最近Steamで配信されているPCゲームを少しずつやる習慣ができ、数年前に話題になっていた「Outer Wilds」を今更やっている。まだ10時間もプレイしていないくらいなのだけど、早くもやや行き詰っている。というのは難しさではなく、もっと根本的な問題であって、宇宙を舞台にしたこの作品の世界のすべてがめちゃくちゃ恐ろしく、恐怖のあまり気分が悪くなるのである。3D酔いの影響もあると思う。1日にせいぜい30分~1時間で離脱している。
以前より、深海に巨大な生物がいる画像とか、宇宙空間の巨大な天体に近づく映像には恐怖を感じていたが、それはまあ怖いもの見たさで見られる程度だった。映画「インターステラー」の水の星でとんでもない高さの津波に襲われるシーンや、「ゼロ・グラビティ」で広大な宇宙の真ん中に身一つで放り出されたときの静寂もめちゃくちゃ怖くはあったけれども、ギリギリ見ていられたのは、あれはあくまで映画の主人公の境遇であって、自分事じゃなかったからだと思う。
それが「Outer Wilds」では、一人称視点で操作するプレイヤーとして、こうした広大で底知れない海洋・宇宙の只中をさまよって、圧倒される立場になるのである。
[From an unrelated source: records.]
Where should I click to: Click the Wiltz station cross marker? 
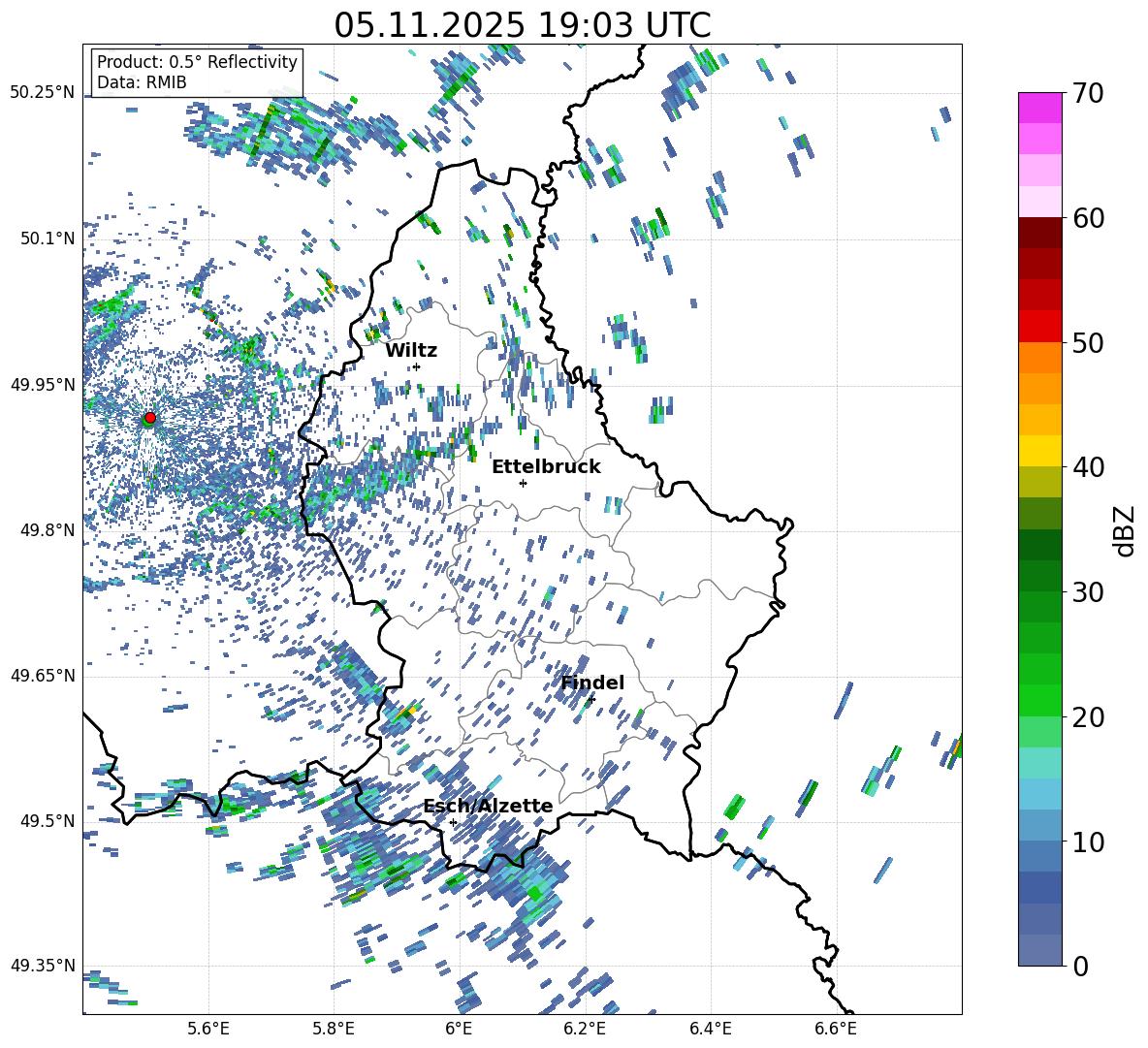click(x=416, y=366)
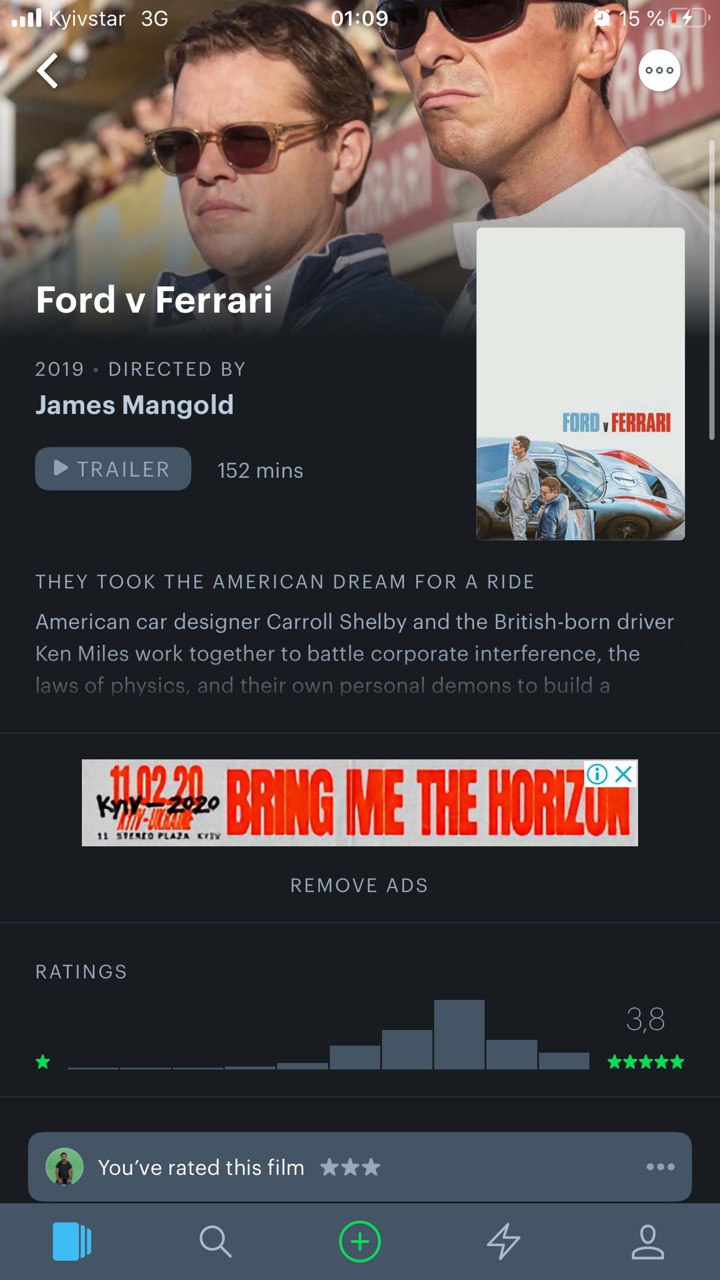Open the activity lightning bolt tab
720x1280 pixels.
tap(503, 1242)
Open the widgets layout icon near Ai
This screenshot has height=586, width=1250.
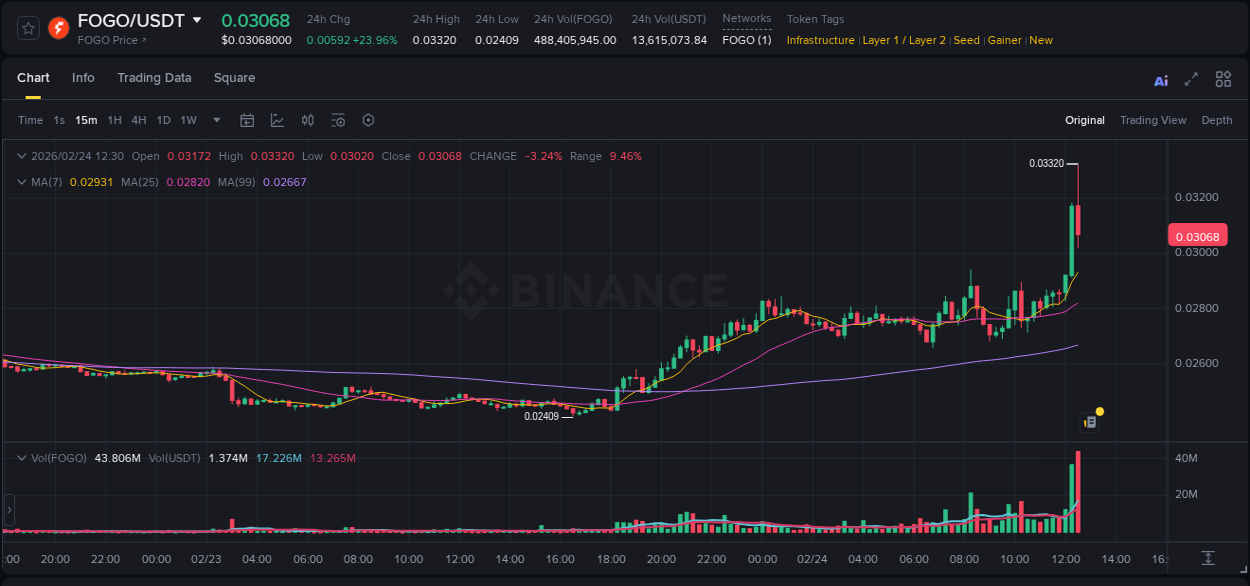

見ている映像自体はそう変わらなくても、自分の意志で動かしているというだけで、その中の主体は間違いなく自分自身であり、本能的な恐怖のレベルが他とは段違いなのだった。逃げ出したくて画面を直視していられなかった。自分の海洋恐怖・宇宙恐怖がここまでとは知らなかった。
とはいえ恐怖症の治療にはまず曝露、という王道もあるので、部屋を明るくしたりヘッドホンを外したり画面から距離をとったりしながら、なんとか少しずつプレイを進めて慣れていっているところである。せっかく買ったゲームだしな、という貧乏根性を原動力に、この世から脅威の対象を減らそうとしている。こういう没入体験による感性への刺激こそ、まさに自分がゲームに求めていた要素でもあった。